Apesar disto, atropelando isto, ironicamente logo após termos comemorado a recuperação da nossa independência, no passado dia 2 de dezembro foi negado às crianças e aos jovens portugueses que vivem no estrangeiro o direito de acesso universal e gratuito ao ensino do Português.

Recordemo-nos que foi em 2012, durante a intervenção da troika, que os emigrantes portugueses passaram a ser vergonhosamente obrigados a pagar 100 euros anuais para que os seus filhos possam ter acesso ao direito constitucional do ensino do Português no estrangeiro (DL n.º 234/2012). Agora, um projeto de lei da iniciativa do PAN propunha o fim dessa medida. Mas foi chumbado na Assembleia da República, com os votos contra do PS e as abstenções do PSD e da IL.

Percebendo-se a abstenção do PSD, porque foi conivente com a medida durante a situação de emergência nacional, é incompreensível a orientação de voto do PS, uma vez que, em 2012, considerou a instituição do pagamento uma flagrante violação da Constituição, criando uma inadmissível situação de desigualdade e, portanto, uma enorme injustiça (cf. Sol, 10 de abril de 2012).

Entendamo-nos: o que está em causa é um inaceitável desinvestimento no ensino do Português como língua materna. Com efeito, o regime jurídico do ensino do português no estrangeiro define claramente que cabe ao Estado a promoção do ensino do Português quer como língua materna e não materna, quer como língua estrangeira (DL n.º 165/2006).

Naturalmente que é importante o ensino do Português como língua estrangeira, integrado nas atividades reconhecidas dos sistemas de ensino dos países estrangeiros. O que não é possível aceitar é a situação de injustiça em que caem os filhos dos emigrantes que, não tendo aulas de Português curricular nas suas escolas, em conjunto com alunos dos países de acolhimento, pagam para ter o que os estrangeiros têm sem pagar.

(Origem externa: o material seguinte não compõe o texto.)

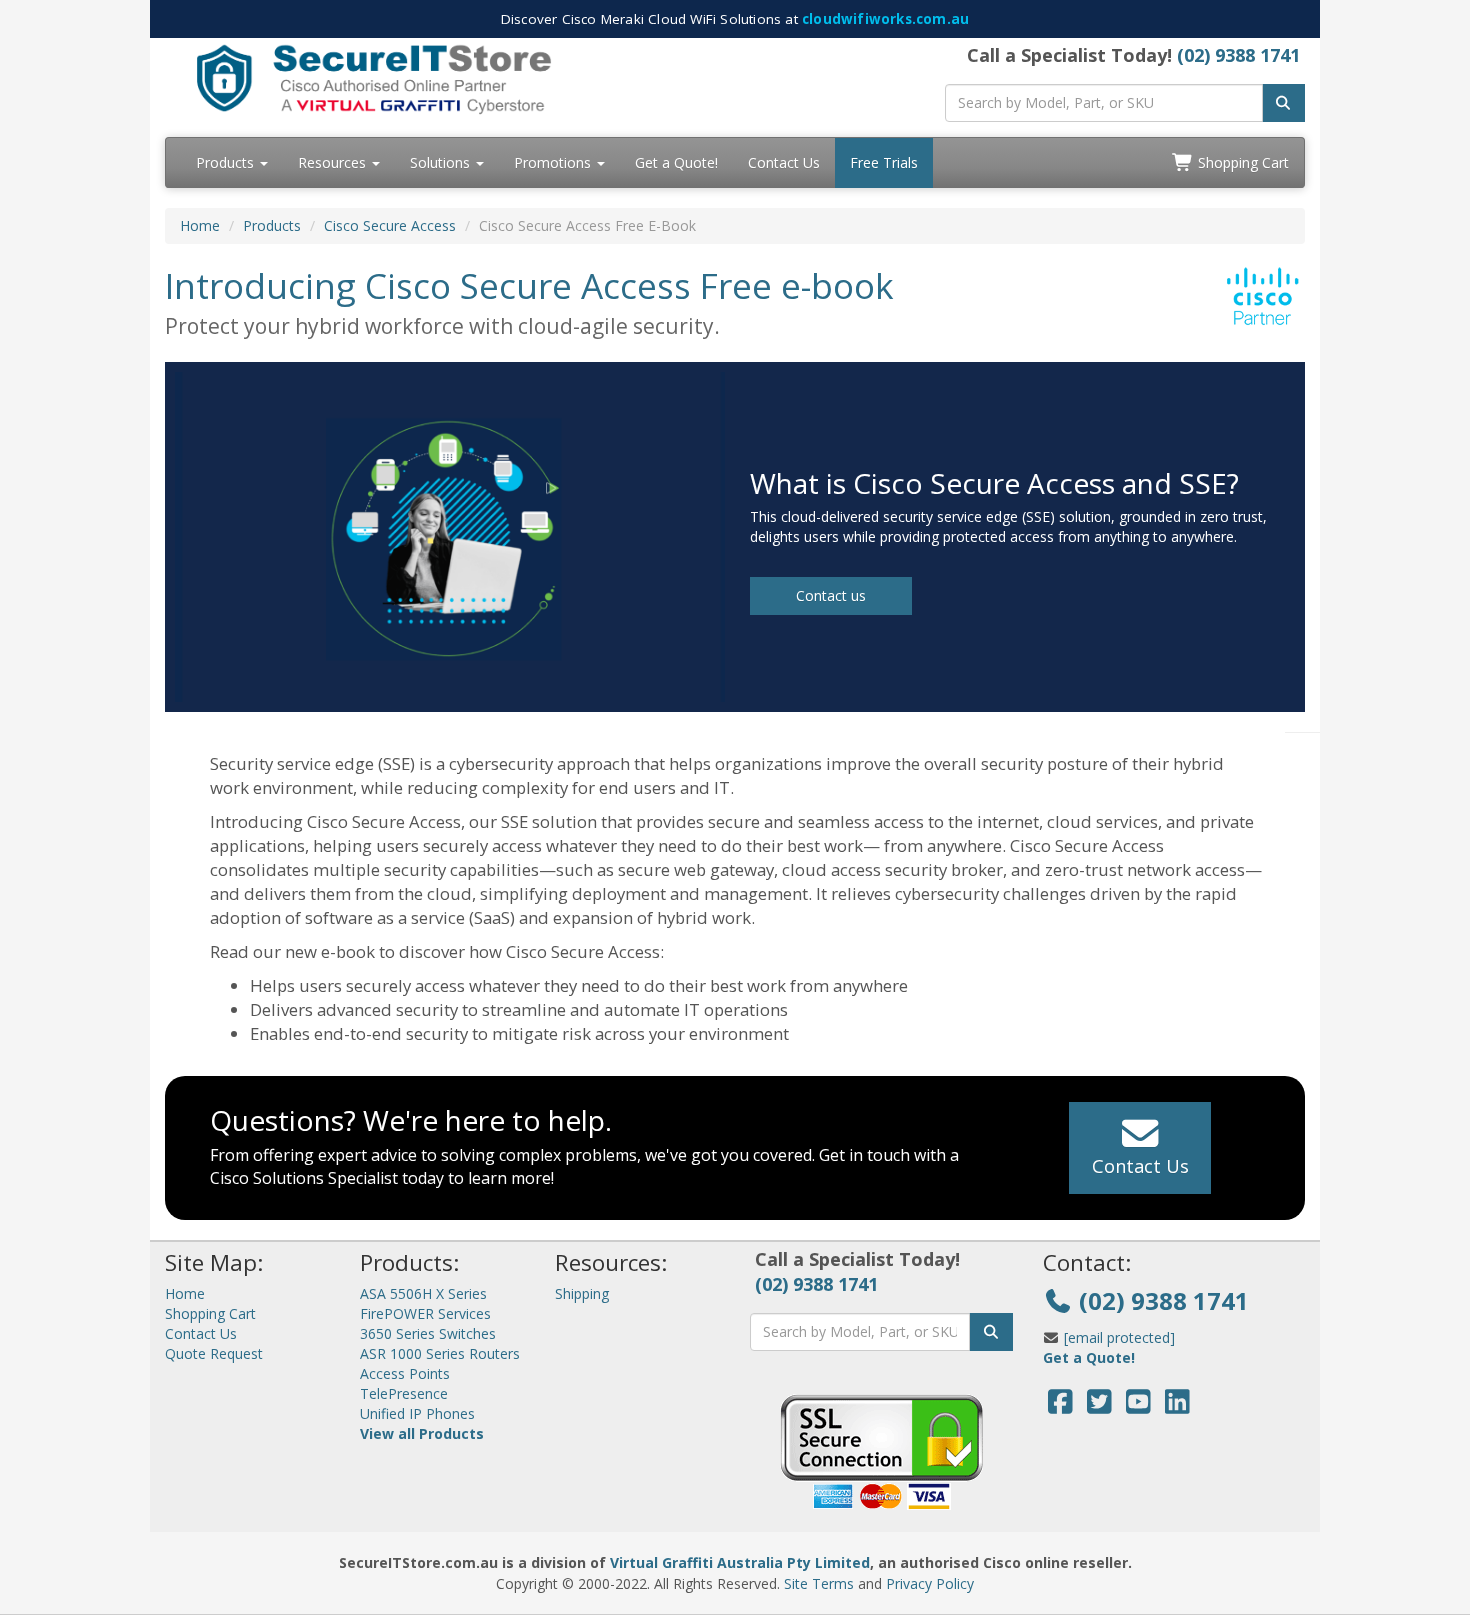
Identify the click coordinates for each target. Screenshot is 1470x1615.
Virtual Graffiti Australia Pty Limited (740, 1562)
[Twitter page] (1099, 1406)
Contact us (831, 595)
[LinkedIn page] (1177, 1406)
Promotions (554, 162)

É preciso notar que mesmo a rede de cursos do ensino de português no estrangeiro, para a Educação Pré-Escolar e os Ensinos Básico e Secundário, neste ano letivo de 2022/2023, é já exígua. Apenas opera na Alemanha, Andorra, Espanha, Luxemburgo, Bélgica, Países Baixos, França, Reino Unido e Suíça (Despacho n.º 11225/2022). Tudo o resto são iniciativas independentes, de entidades escolares ou associações locais, nas quais o Estado português não gasta um cêntimo.

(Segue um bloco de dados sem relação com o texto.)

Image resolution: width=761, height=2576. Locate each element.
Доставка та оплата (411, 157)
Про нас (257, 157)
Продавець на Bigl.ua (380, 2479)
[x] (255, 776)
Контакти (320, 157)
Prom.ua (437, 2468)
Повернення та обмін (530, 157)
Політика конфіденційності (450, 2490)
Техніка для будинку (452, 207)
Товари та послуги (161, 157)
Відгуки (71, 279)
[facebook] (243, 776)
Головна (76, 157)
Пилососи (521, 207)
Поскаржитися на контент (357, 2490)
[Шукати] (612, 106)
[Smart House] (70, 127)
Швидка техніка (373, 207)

Tudo visto, os alunos inscritos na rede de Português no estrangeiro continuam a diminuir, bem assim como os professores. Portugal fica mais longe da diáspora e, com estas políticas que abastardam o ensino do Português no estrangeiro, que negam aos portugueses e lusodescendentes a sua identidade linguística, vai perdendo gradualmente o contacto regular com as comunidades portuguesas.

Haverá alguma inteligência nisto? O que se pode esperar de um país que abandona os seus emigrantes?